Selasa, 17 Oktober 2023 - 14:45:00 WIB
Indonesia Berpotensi jadi Pusat Energi Bersih Dunia, Program Dekarbonisasi Pertamina Kian Agresif
Pertamina gencar jalanakan program dekarbonisasi, ini gerakannya (IG Pertamina)
Advertisement . Scroll to see content

JAKARTA, iNews.id - Indonesia digadang-gadang bisa menjadi pusat (hub) sumber energi rendah karbon di tingkat dunia. Transformasi ini didorong oleh kepemilikan bioenergi yang dapat menghasilkan biomassa, biogas, dan bahan bakar nabati (BBN) atau biofuel, sumber energi bersih paling akseleratif untuk merealisasikan bauran energi baru dan terbarukan (BET). 

Optimisme tersebut diutarakan Direktur Utama PT Pertamina, Nicke Widyawati dalam rapat dengar pendapat (RDP) bersama Panitia Kerja (Panja) Komisi VI DPR RI, Senin 2 Oktober 2023 lalu. Dia yakin kepemilikan bioenergi mampu membawa Indonesia menjadi negara penyedia sumber energi bersih baik di level regional dan global. 

Saat ini hub energi dunia masih dipegang oleh negara-negara penyuplai minyak mentah berbahan bakar fosil (fossil fuel) kelas kakap, misalnya Amerika Serikat (AS), Arab Saudi, Rusia, Kanada, China, dan beberapa negara lainnya. Kendati begitu, ke depannya posisi itu dipercaya bisa diambil alih oleh Indonesia, namun dengan status baru berupa hub sumber energi bersih. 

"Bapak dan Ibu pimpinan kalau sekarang kita melihat hub atau pusat dari supply BBM atau energi dari fossil fuel adalah berasal dari negara-negara penghasil minyak.

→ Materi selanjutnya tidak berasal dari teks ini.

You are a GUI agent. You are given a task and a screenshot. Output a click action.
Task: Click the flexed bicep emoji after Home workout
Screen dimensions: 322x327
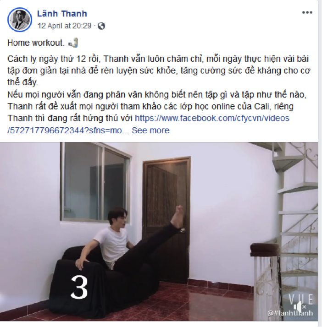(73, 43)

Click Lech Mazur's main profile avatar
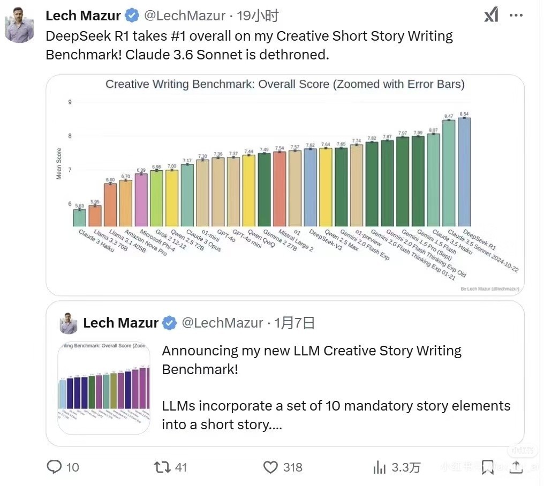[19, 25]
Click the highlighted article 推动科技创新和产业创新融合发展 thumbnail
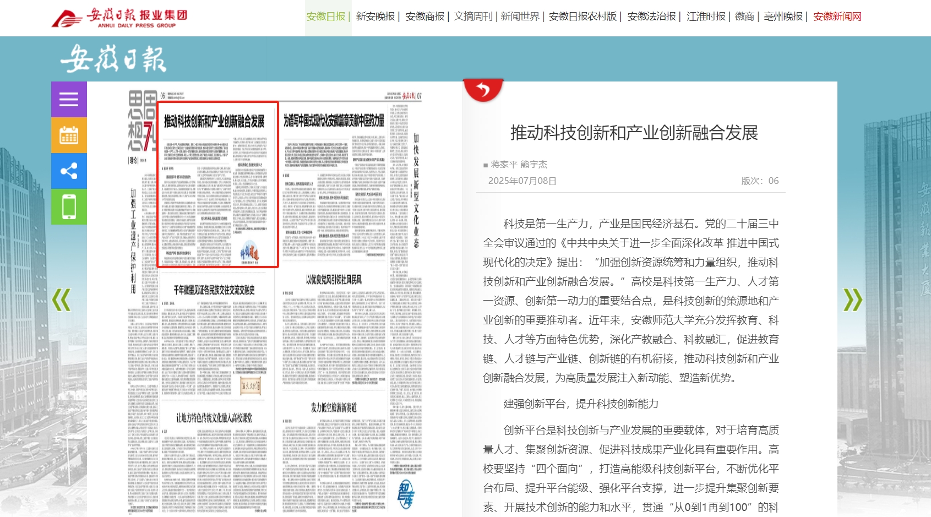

Namun, nanti dengan bioenergi, maka pusat-nya akan bergerak ke negara-negara yang memiliki sumber bahan bakar nabati, sehingga Indonesia mempunyai potensi untuk menjadi hub bagi penyediaan sustainable aviation fuel," kata  Nicke saat rapat dengar pendapat. 

BBN atau biofuel bagian dari bioenergi, dipahami sebagai sumber energi bersih yang dihasilkan dari bahan baku melalui mekanisme teknologi tertentu. Turunan dari BBN berupa biodiesel, bioetanol dan minyak nabati murni. Biodiesel, misalnya, dapat menggantikan peran diesel atau Solar yang menggunakan minyak bumi berbahan dasar fosil.

Tidak mengherankan bila konsumsi bahan bakar alternatif ini menjadi tren di banyak negara untuk menekan emisi gas rumah kaca (GRK) dan emisi karbon dari kendaraan berbasis BBM fosil. Bahkan, di Tanah Air pemanfaatan biodiesel akan disyaratkan dalam sektor industri transportasi baik darat, laut, dan udara. 

Bioenergi di dalam negeri berasal dari sejumlah sektor strategis. Kementerian Energi dan Sumber Daya Mineral (ESDM) merinci sumber bioenergi meliputi, bidang perkebunan seperti kelapa sawit (batang, pelepah, cangkang, serat, tandan kosong), tebu gula (batang, daun, bagas), kelapa (tempurung, sabut), dan batang pohon karet.

Lalu, bidang pertanian yang terdiri atas padi (sekam dan jerami), jagung (batang, daun, bonggol), singkong atau berupa limbah cair singkong. Sektor peternakan yang diolah dari limbah cair peternakan (ternak sapi).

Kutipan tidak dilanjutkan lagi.